The concept of a process is an example of something that is fairly well settled. Almost every system has some notion of a process as a container for grouping together related resources such as an address space, threads, open files, protection permissions, and so on. Different systems do the grouping slightly differently, but these are just engineering differences. The basic idea is not very controversial any more, and there is little new research on the subject of processes.
Threads are a newer idea than processes, but they, too, have been chewed over quite a bit. Still, the occasional paper about threads appears from time to time, for example, about core-aware thread management (Qin et al., 2019), or on how well modern operating systems like Linux scale with many threads and many cores (Boyd-Wickizer, 2010).
Additionally, there is a lot of work trying to prove things do not break in the presence of concurrency, for instance in file systems (Chajed et al., 2019; and Zou et al., 2019) and other services (Setty et al., 2018; and Li et al., 2019). This is important work as researchers have shown that concurrency bugs are unfortunately extremely common (Li et al., 2019).
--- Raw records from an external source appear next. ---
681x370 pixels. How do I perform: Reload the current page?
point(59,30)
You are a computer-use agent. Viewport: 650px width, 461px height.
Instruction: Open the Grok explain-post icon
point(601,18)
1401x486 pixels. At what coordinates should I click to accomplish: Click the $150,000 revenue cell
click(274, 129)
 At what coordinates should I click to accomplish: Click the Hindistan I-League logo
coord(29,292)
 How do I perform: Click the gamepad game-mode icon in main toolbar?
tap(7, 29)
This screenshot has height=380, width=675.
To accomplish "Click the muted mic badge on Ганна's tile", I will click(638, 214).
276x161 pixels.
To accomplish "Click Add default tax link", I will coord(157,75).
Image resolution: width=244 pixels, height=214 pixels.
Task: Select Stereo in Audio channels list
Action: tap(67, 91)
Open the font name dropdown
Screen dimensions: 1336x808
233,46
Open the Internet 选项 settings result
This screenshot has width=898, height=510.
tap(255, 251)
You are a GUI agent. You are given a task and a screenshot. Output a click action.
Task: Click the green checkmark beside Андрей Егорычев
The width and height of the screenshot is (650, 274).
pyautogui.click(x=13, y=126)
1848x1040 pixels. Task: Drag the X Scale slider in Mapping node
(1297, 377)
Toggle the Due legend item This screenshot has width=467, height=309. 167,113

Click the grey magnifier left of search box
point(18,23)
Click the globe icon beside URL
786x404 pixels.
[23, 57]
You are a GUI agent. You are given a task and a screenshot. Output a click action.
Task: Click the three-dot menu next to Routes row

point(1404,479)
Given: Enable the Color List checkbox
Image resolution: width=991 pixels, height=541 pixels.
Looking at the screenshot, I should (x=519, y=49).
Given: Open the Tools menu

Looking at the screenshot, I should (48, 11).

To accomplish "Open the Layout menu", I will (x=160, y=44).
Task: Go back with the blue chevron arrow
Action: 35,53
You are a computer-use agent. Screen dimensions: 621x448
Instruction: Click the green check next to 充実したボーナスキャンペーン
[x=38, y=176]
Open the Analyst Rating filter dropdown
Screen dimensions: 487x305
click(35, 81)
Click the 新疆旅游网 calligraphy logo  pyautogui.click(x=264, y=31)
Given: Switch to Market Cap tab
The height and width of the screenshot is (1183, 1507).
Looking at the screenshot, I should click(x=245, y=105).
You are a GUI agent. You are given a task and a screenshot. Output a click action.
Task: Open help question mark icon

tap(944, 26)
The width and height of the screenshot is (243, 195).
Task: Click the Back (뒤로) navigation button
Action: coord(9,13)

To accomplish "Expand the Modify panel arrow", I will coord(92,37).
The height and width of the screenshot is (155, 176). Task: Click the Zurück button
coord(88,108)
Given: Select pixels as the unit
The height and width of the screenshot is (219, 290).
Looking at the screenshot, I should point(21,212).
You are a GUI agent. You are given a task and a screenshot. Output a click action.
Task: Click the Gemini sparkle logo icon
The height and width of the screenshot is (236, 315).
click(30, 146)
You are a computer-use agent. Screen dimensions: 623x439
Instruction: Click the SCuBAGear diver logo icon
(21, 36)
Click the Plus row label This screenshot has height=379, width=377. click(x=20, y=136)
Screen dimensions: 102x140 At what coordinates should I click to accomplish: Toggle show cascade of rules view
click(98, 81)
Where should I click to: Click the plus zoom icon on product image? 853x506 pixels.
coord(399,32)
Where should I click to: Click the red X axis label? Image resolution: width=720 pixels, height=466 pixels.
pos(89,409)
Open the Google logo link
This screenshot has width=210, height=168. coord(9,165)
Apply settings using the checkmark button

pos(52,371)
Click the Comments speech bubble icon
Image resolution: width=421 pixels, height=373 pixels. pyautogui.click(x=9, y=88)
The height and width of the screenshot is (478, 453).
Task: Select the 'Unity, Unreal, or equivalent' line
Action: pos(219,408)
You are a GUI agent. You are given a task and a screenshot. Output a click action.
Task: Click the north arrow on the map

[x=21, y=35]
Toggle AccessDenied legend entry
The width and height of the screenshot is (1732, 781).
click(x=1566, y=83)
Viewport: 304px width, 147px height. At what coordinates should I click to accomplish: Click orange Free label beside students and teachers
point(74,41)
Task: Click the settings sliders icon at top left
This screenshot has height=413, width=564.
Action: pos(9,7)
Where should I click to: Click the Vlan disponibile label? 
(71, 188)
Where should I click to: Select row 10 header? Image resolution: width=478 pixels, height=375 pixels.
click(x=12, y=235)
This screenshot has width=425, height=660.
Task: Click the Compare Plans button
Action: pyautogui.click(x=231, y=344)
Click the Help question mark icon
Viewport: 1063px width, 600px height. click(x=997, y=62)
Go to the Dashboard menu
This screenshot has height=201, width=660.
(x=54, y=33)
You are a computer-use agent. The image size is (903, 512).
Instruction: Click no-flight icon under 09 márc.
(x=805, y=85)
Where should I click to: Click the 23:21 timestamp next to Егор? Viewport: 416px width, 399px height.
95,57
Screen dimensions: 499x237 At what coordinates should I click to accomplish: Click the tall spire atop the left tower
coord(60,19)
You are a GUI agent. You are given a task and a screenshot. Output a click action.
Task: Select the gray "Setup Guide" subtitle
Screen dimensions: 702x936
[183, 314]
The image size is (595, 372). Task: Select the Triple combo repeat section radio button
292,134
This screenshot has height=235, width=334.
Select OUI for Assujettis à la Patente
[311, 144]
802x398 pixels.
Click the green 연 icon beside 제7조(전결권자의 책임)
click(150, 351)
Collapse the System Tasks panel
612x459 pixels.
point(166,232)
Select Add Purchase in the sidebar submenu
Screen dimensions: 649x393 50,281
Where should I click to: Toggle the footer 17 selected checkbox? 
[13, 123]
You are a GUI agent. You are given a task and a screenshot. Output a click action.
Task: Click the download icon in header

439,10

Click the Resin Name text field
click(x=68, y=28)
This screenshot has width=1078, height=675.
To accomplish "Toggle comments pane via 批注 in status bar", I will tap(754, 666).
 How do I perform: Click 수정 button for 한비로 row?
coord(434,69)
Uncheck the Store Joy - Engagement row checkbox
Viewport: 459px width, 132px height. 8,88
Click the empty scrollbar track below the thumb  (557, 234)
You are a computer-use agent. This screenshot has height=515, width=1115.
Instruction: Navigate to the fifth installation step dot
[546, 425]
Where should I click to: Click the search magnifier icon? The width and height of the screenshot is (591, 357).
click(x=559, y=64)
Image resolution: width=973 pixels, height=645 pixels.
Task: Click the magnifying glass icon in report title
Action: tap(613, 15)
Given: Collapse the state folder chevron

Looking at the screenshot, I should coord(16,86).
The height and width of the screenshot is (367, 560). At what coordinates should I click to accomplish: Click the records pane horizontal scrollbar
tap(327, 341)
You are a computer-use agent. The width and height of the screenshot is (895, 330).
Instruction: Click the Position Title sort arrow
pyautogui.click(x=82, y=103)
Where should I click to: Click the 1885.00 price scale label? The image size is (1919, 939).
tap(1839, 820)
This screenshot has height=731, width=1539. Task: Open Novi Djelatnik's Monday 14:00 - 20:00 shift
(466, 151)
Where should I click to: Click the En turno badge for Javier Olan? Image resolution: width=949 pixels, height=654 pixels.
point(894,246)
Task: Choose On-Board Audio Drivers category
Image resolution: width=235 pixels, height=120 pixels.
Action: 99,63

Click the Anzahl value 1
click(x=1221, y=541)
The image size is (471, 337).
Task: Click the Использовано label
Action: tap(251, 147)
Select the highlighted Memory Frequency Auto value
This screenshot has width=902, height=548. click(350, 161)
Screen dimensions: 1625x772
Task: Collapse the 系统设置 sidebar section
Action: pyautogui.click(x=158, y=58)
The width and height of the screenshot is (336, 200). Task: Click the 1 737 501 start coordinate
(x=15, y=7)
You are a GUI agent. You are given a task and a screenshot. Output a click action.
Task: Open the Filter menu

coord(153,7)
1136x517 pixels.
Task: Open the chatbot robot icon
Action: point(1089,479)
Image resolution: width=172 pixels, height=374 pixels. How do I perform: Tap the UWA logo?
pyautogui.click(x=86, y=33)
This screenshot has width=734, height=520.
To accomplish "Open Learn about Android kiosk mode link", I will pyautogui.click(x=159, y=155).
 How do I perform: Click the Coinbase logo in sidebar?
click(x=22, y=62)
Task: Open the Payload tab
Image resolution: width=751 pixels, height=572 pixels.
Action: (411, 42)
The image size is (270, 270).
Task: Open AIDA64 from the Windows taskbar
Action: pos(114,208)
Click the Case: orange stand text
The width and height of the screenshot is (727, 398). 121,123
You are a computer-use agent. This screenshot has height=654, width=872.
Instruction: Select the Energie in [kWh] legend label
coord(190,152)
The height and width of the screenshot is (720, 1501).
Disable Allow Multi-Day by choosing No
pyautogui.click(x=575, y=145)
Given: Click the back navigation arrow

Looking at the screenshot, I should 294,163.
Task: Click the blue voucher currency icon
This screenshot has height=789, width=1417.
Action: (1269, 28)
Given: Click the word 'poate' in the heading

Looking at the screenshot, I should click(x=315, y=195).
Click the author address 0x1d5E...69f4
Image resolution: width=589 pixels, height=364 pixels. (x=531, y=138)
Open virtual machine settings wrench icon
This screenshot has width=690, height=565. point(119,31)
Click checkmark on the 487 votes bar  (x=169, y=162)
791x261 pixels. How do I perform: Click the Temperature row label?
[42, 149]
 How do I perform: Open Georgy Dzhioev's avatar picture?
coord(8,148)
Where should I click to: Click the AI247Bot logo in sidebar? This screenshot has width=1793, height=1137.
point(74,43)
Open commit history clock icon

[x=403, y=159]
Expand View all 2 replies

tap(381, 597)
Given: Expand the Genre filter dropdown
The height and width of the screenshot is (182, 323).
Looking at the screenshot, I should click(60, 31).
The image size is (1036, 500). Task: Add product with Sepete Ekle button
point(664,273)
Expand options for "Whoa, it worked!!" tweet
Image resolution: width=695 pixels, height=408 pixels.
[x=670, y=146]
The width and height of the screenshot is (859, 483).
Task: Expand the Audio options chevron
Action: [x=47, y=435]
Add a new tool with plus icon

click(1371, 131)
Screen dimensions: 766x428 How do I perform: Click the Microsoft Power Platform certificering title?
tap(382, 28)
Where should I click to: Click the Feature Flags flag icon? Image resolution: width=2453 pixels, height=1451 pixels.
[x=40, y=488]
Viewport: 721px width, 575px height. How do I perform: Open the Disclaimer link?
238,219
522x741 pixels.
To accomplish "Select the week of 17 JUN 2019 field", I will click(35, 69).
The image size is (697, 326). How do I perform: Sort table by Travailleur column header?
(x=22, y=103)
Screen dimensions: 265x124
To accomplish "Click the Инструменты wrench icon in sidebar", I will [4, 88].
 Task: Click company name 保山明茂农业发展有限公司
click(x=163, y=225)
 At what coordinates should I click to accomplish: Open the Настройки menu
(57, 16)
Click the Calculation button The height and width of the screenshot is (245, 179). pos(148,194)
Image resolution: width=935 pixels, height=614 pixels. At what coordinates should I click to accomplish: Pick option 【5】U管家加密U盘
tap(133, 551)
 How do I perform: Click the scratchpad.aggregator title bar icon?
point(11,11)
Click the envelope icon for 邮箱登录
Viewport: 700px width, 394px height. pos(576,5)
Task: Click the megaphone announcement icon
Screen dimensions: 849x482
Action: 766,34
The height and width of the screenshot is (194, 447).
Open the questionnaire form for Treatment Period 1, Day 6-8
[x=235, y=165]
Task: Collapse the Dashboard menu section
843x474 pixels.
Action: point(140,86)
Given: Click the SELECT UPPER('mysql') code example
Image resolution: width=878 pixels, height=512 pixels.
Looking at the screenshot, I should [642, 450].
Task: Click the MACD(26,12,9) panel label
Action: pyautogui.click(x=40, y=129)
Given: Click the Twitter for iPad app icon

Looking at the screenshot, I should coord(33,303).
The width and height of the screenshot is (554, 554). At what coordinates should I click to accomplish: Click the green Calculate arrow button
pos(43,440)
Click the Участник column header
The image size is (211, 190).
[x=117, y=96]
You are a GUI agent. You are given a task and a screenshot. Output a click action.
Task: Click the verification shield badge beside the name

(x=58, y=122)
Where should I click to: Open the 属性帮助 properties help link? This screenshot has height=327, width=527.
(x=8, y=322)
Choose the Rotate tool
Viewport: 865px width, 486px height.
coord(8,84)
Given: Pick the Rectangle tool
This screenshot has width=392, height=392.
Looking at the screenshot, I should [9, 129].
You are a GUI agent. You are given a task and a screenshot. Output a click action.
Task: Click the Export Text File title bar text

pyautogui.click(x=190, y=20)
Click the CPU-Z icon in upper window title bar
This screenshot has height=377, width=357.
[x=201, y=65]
As we have seen, locking is not just hard, but also expensive and operating systems have adopted RCU to avoid locking altogether (McKenney et al., 2013).
An active research area deals with recording and replaying a process’ execution (Viennot et al., 2013). Replaying helps developers track down hard-to-find bugs and security experts to investigate incidents.
Speaking of security, a major event in 2018 was the disclosure of a series of very serious security vulnerabilities in modern CPUs. They required changes everywhere: hardware, firmware, operating system, and even applications. For this chapter, the scheduling implications are especially relevant. For instance, Windows adopted a scheduling algorithm to prevent code in different security domains from sharing the same processor core (Microsoft, 2018).
Scheduling (both uniprocessor and multiprocessor) in general is still a topic near and dear to the heart of some researchers. Some topics being researched include scheduling in clusters for deep learning (Xiao et al., 2018), scheduling for microservices (Sriraman, 2018), and schedulability (Yang et al., 2018). All in all, processes, threads, and scheduling are not hot topics for research as they once were. The research has moved on to topics like power management, virtualization, clouds, and security.